** Begin Material provided **

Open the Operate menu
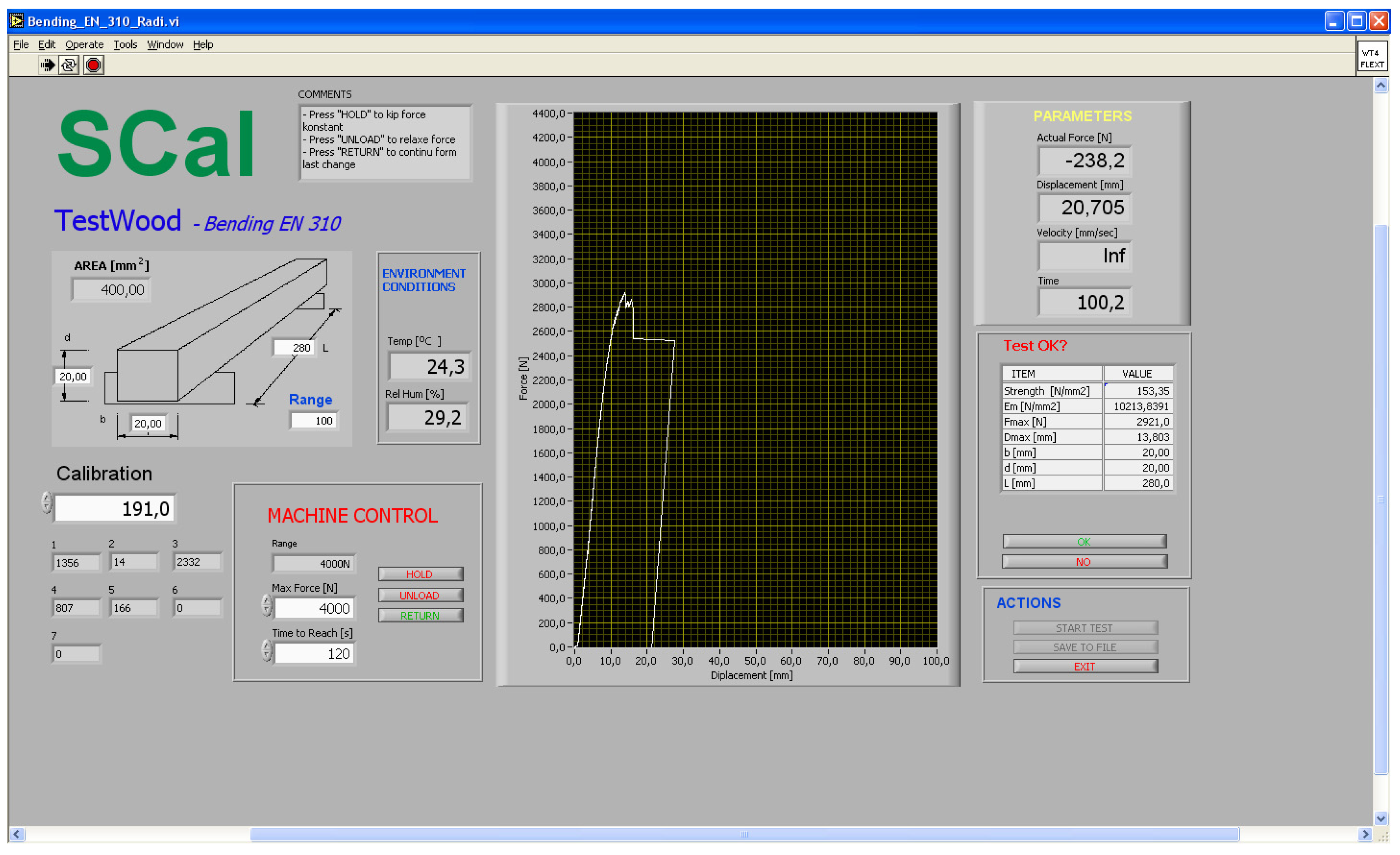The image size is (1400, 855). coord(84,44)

** End Material provided **
** Begin Material provided **

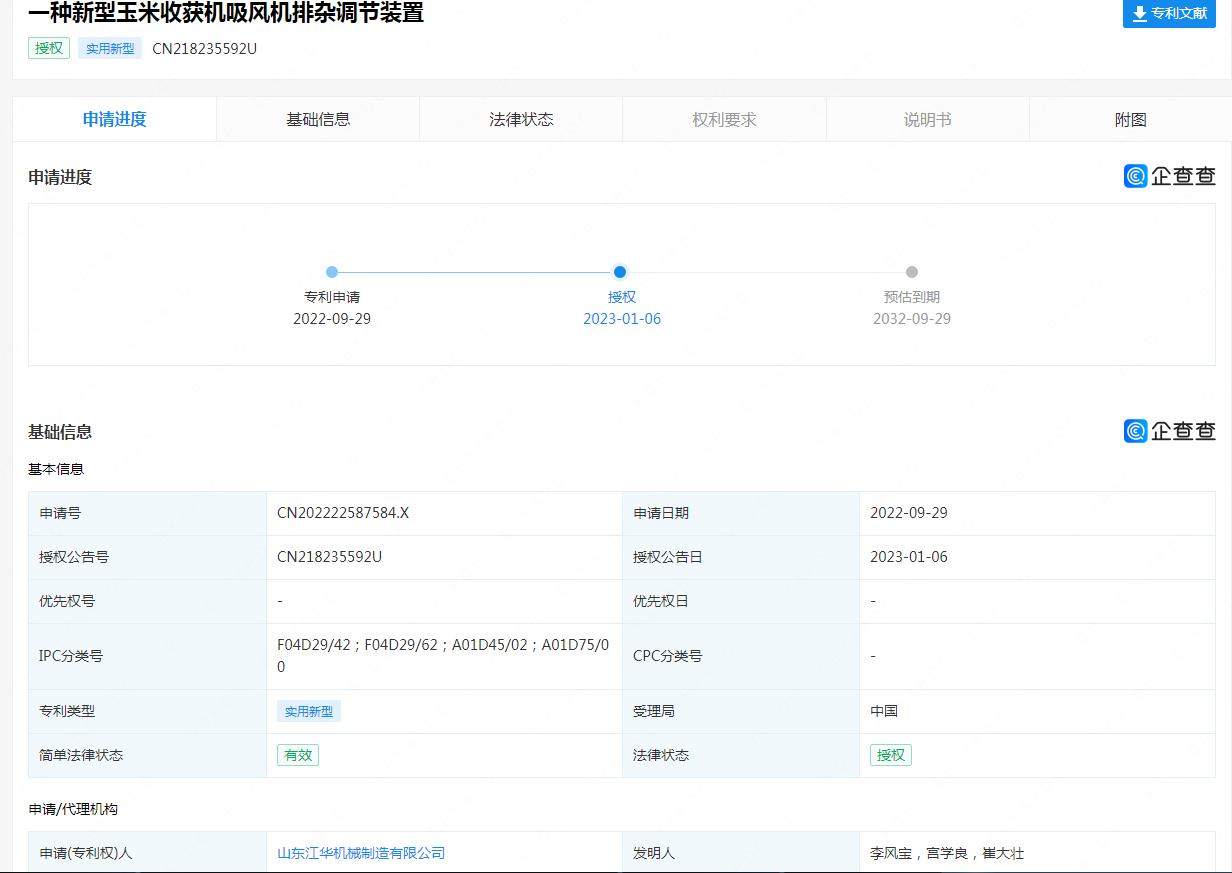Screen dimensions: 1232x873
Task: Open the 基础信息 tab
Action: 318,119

** End Material provided **

## Brief
Could you repeat the listing word for word, starting at the line that contains "Screen dimensions: 1232x873" and ending at the line that contains "Action: 318,119", both included? Leave out the pictures.

## Output
Screen dimensions: 1232x873
Task: Open the 基础信息 tab
Action: 318,119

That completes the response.